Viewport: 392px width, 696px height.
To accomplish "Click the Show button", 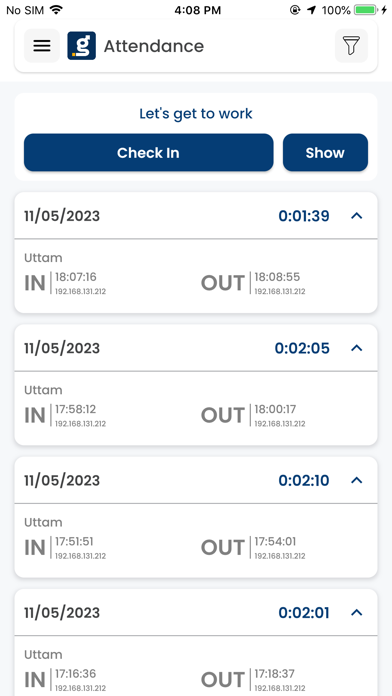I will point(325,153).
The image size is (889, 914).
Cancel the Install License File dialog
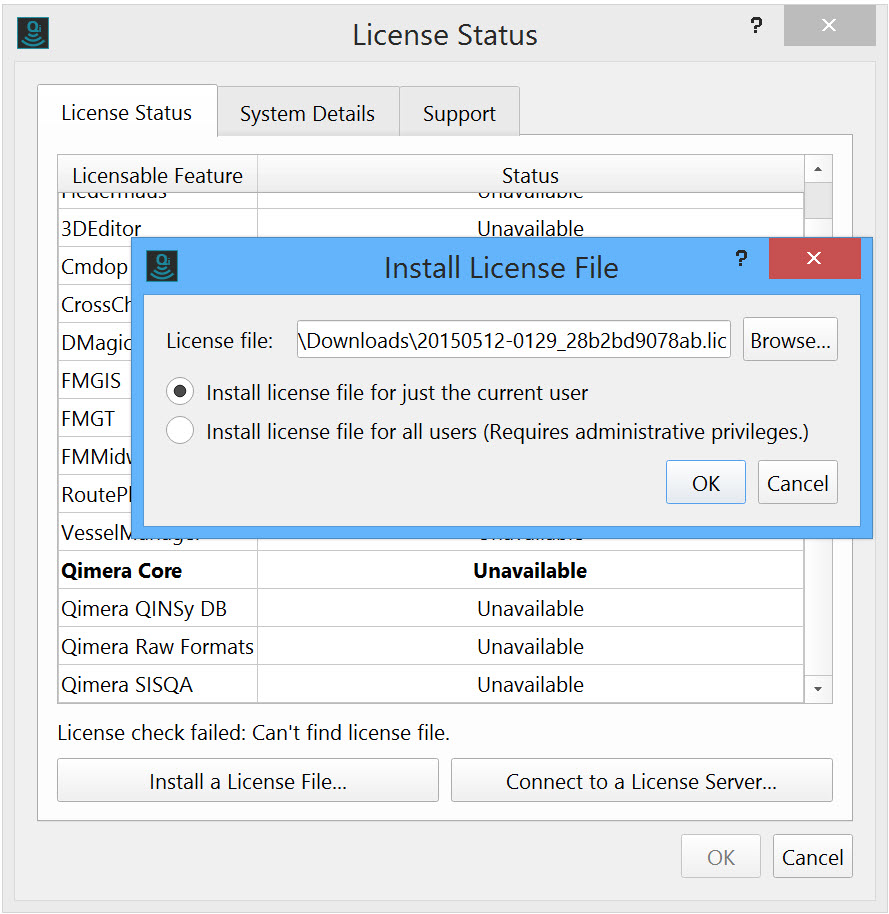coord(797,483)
...
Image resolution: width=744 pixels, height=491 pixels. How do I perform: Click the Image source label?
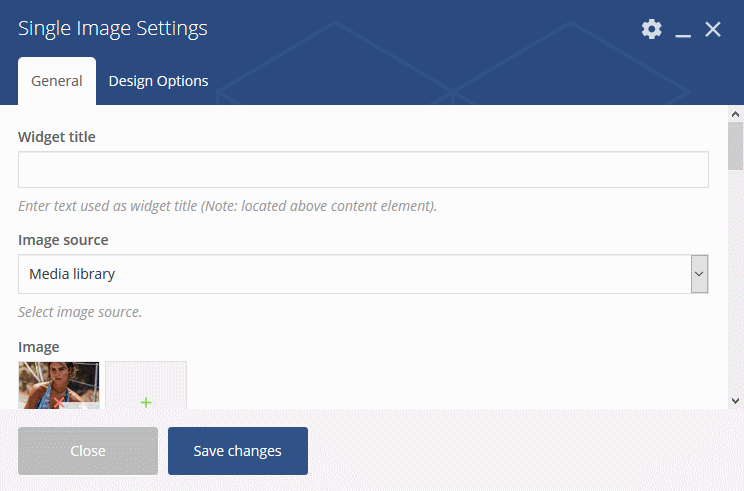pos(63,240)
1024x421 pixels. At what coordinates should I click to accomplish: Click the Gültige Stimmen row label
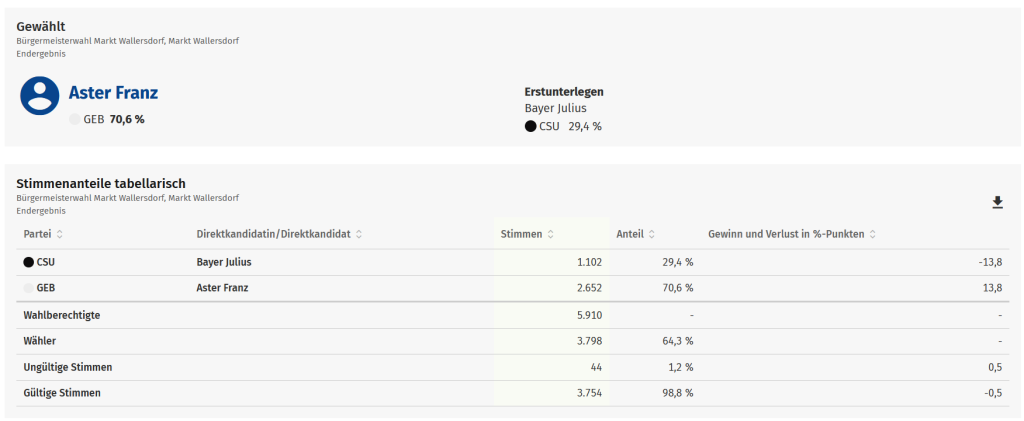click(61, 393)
...
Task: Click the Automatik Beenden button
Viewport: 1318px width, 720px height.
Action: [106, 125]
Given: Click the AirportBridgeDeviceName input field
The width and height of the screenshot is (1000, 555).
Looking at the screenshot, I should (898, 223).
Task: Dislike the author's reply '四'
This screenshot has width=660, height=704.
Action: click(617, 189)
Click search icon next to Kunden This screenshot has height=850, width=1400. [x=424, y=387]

Requirement:
Can you copy the items word for word, starting with the line that contains "The image size is (889, 914)." and going on through the line that contains "coord(797,483)", with the pictures left out?

Solution to this task:
The image size is (889, 914).
Cancel the Install License File dialog
coord(797,483)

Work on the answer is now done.